A partial copy is required: transcribe exactly the lines from the one containing "Task: Click the display name Валькович" through the last line below, without any pictures.

##########

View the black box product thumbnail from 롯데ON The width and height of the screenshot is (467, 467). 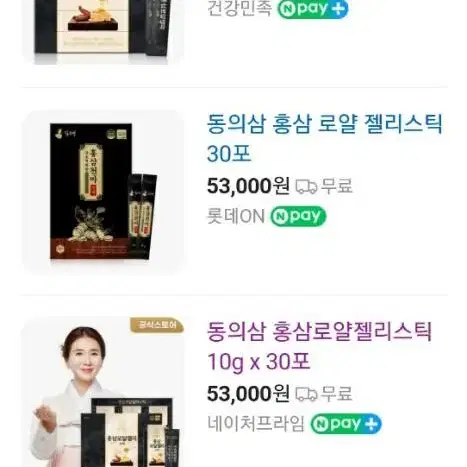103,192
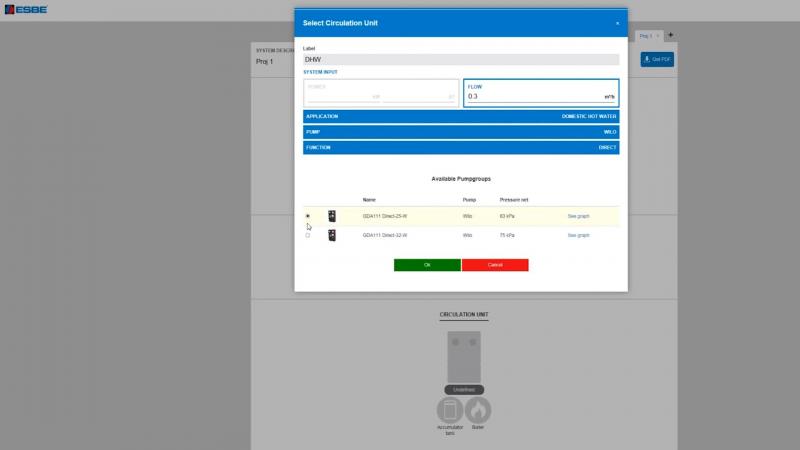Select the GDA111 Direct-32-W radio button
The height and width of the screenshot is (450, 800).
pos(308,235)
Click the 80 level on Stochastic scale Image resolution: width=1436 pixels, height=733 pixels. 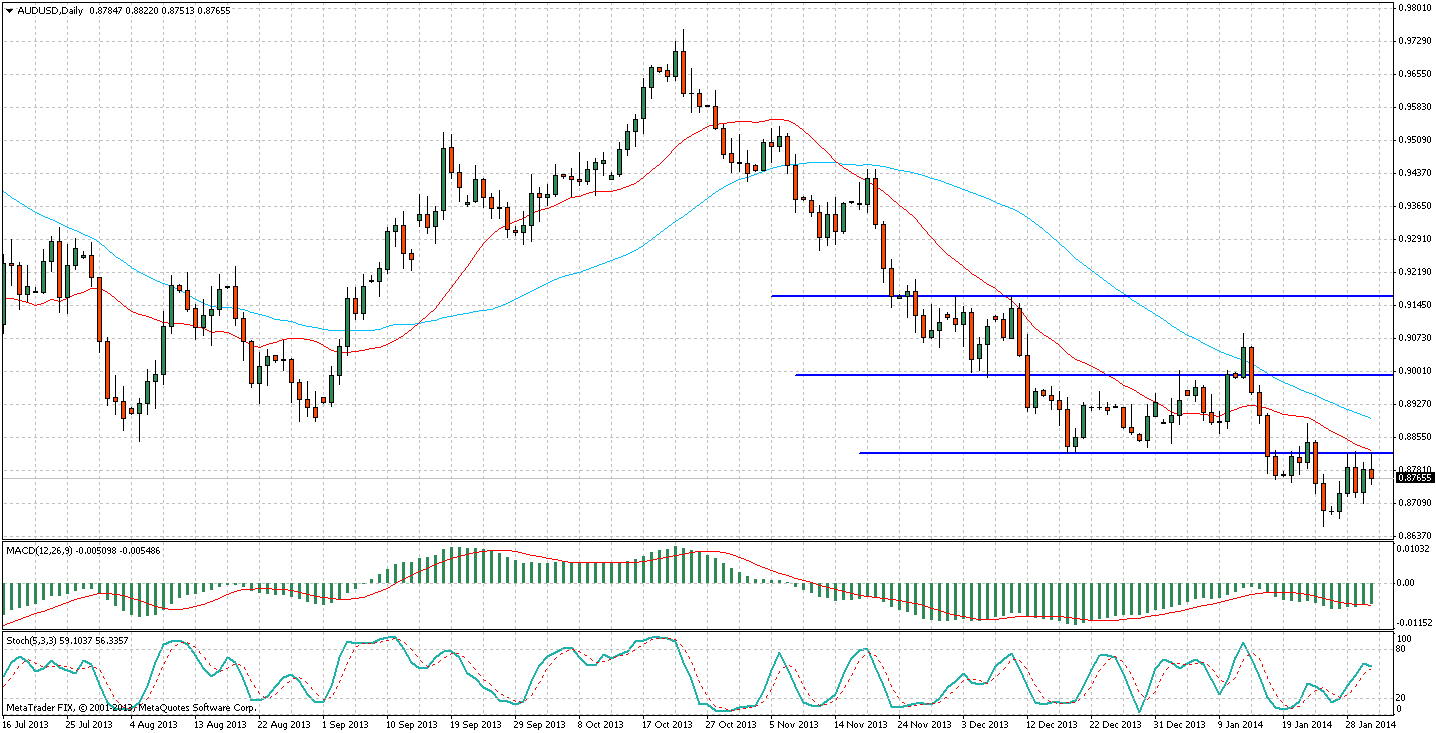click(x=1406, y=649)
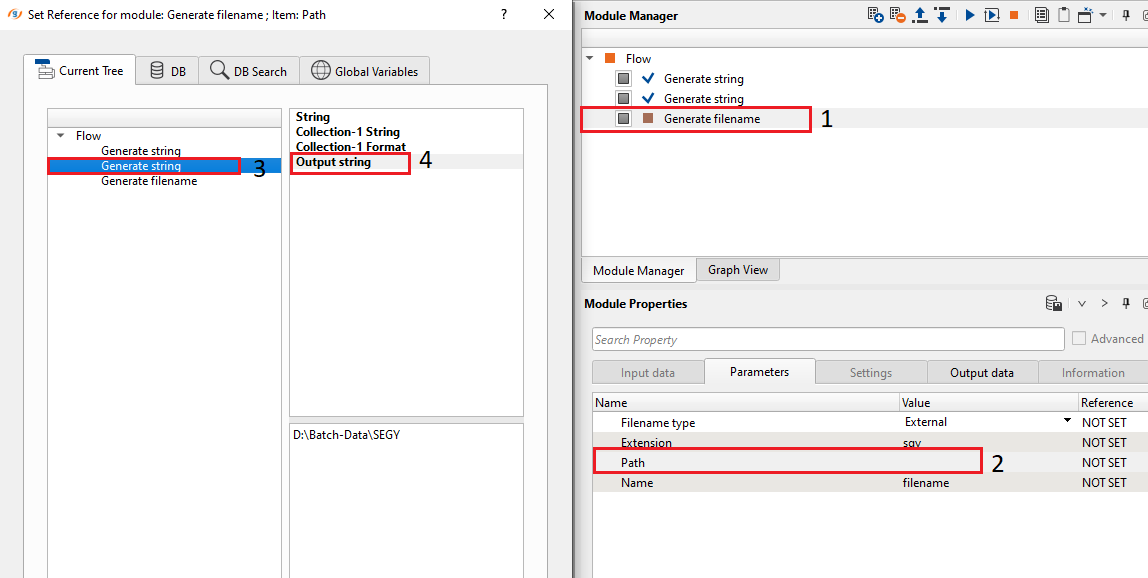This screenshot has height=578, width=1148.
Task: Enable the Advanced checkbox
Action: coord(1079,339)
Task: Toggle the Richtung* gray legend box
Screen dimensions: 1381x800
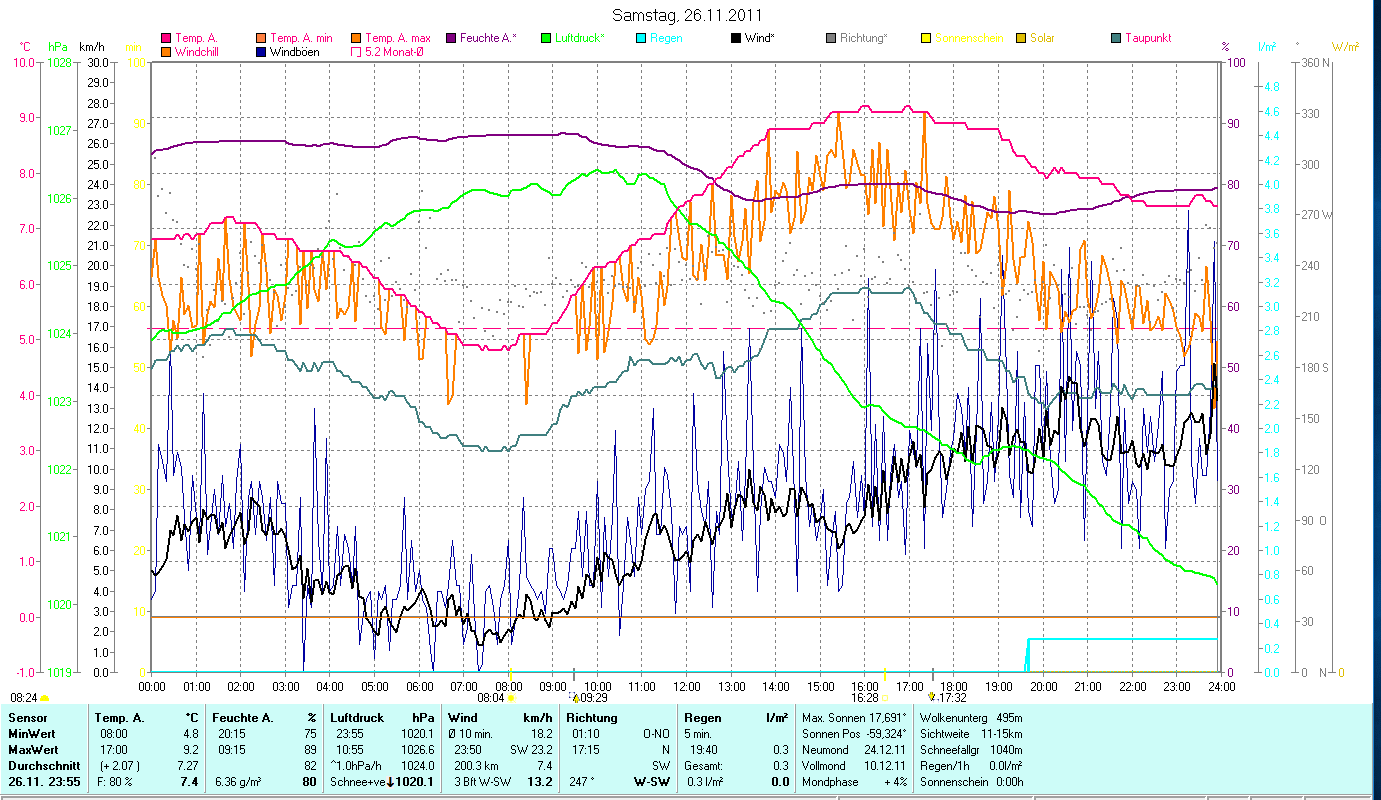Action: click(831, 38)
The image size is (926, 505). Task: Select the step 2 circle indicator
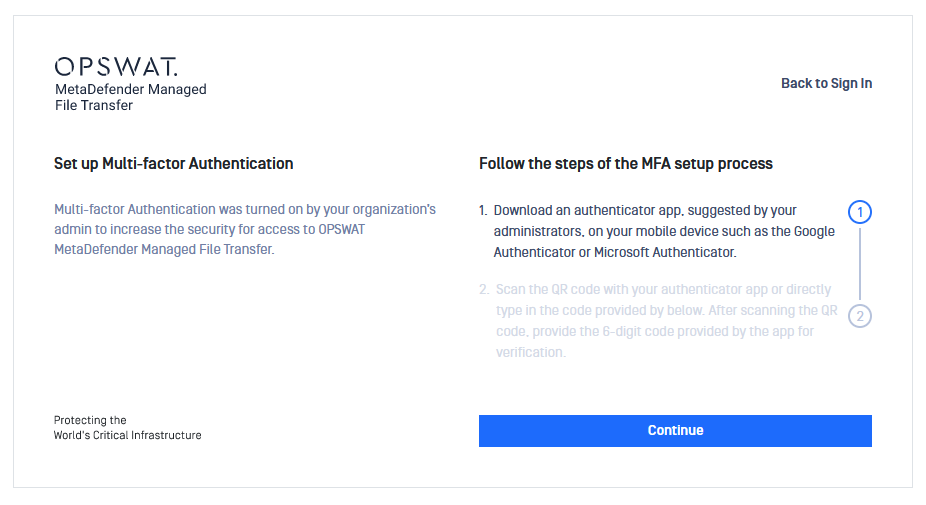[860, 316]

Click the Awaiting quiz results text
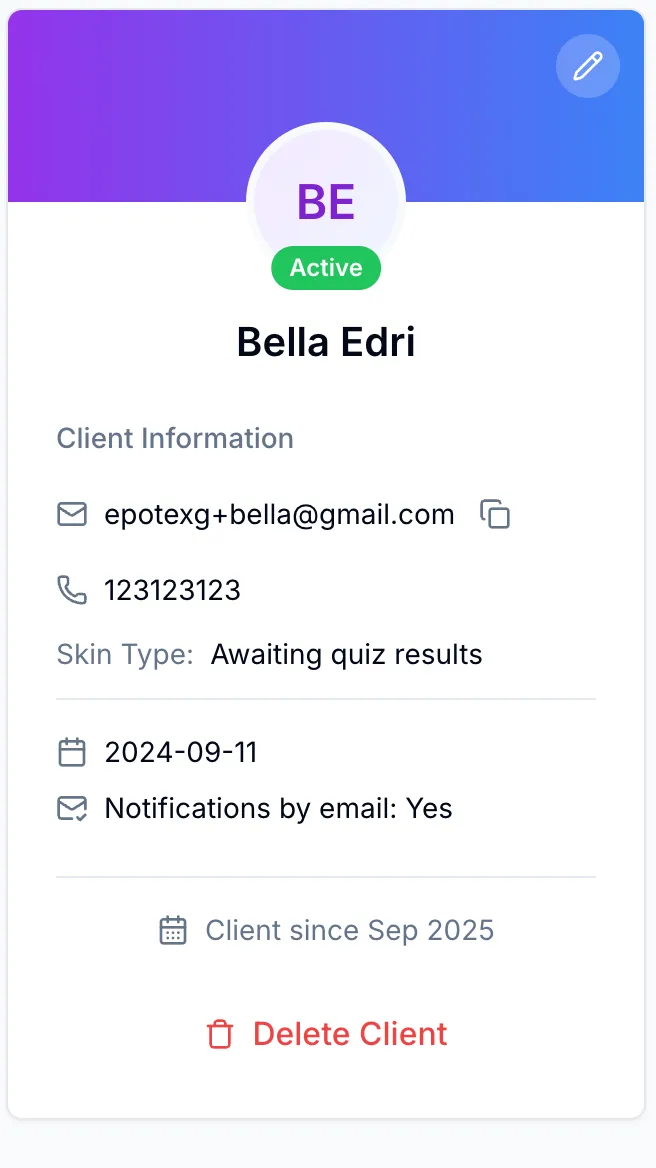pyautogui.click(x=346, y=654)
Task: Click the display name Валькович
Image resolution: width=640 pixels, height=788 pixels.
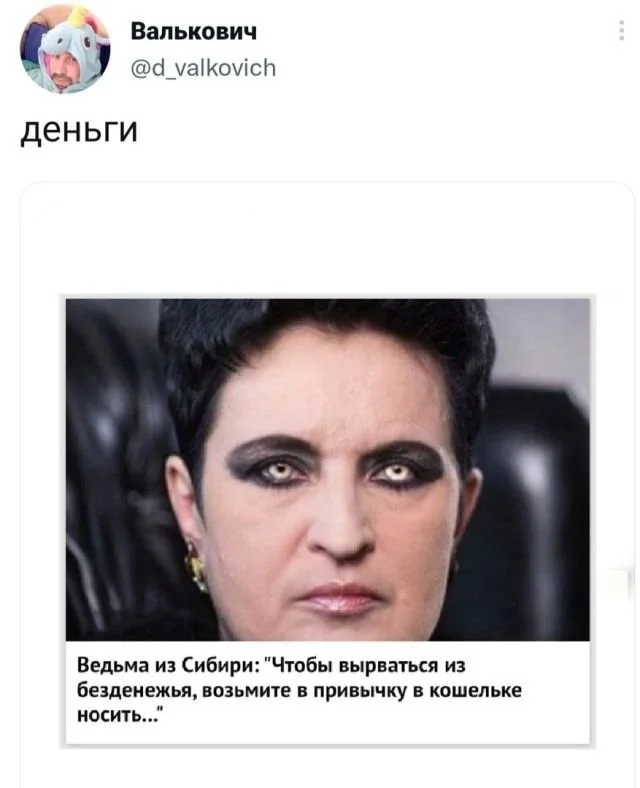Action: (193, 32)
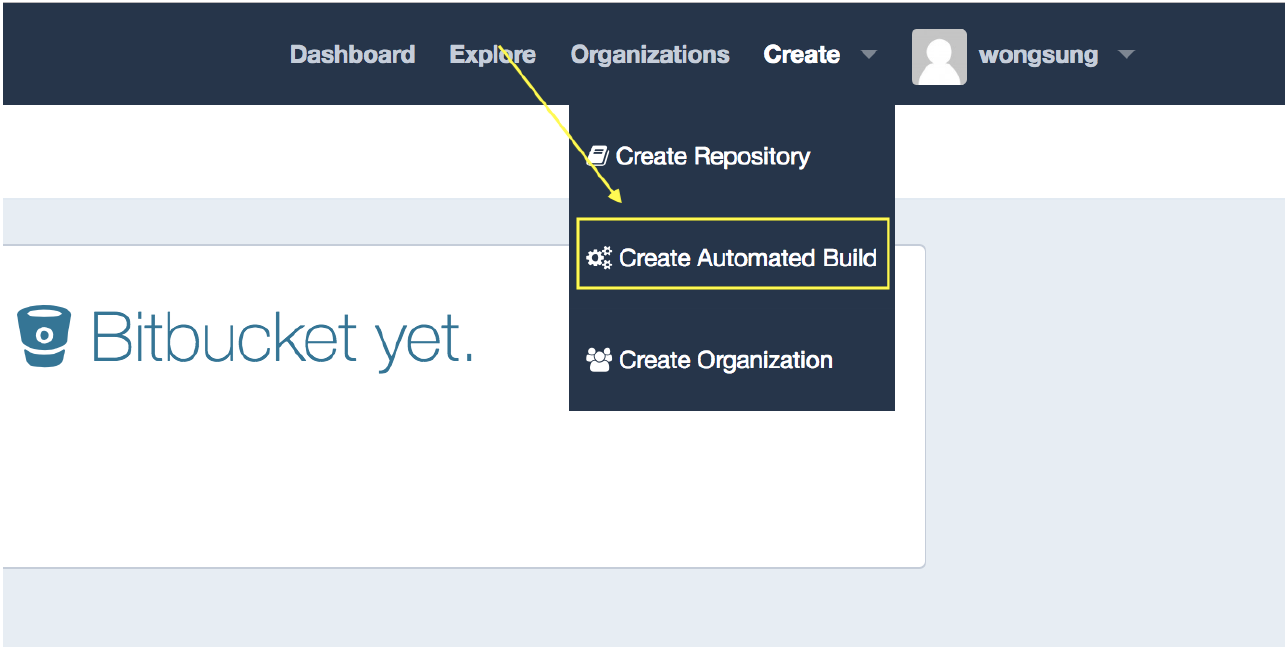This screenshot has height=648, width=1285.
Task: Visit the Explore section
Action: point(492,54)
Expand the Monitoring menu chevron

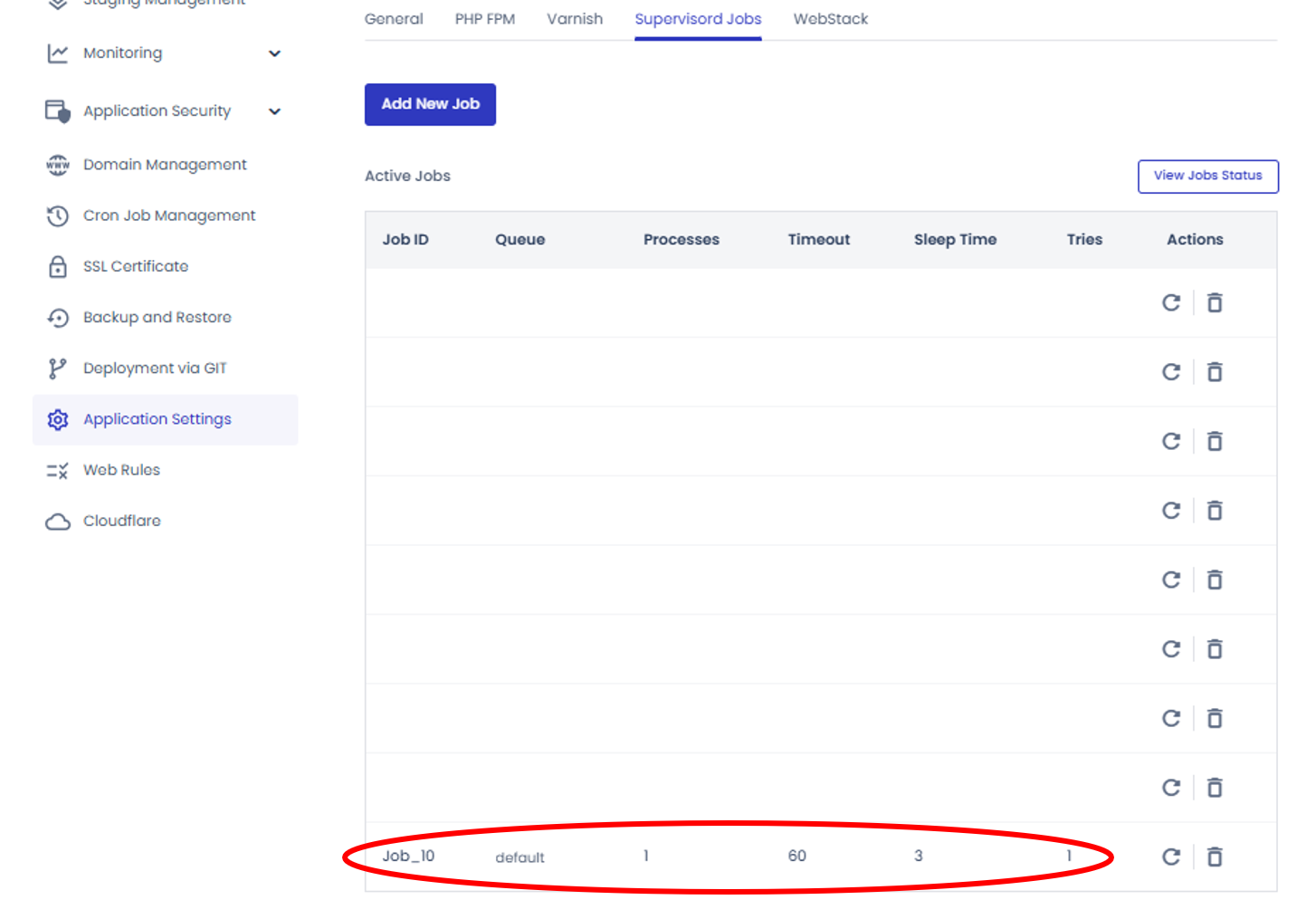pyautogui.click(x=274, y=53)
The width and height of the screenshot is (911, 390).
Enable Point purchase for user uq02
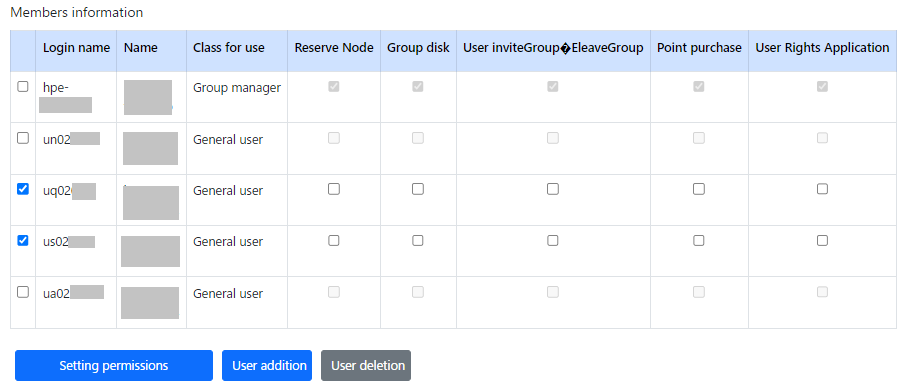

##########

- Answer space
Task: Click the display name Валькович
Image resolution: width=640 pixels, height=788 pixels.
Action: (193, 32)
This screenshot has height=648, width=1285.
Task: Visit the Explore section
Action: point(492,54)
Expand the Monitoring menu chevron

pyautogui.click(x=274, y=53)
The width and height of the screenshot is (911, 390).
Enable Point purchase for user uq02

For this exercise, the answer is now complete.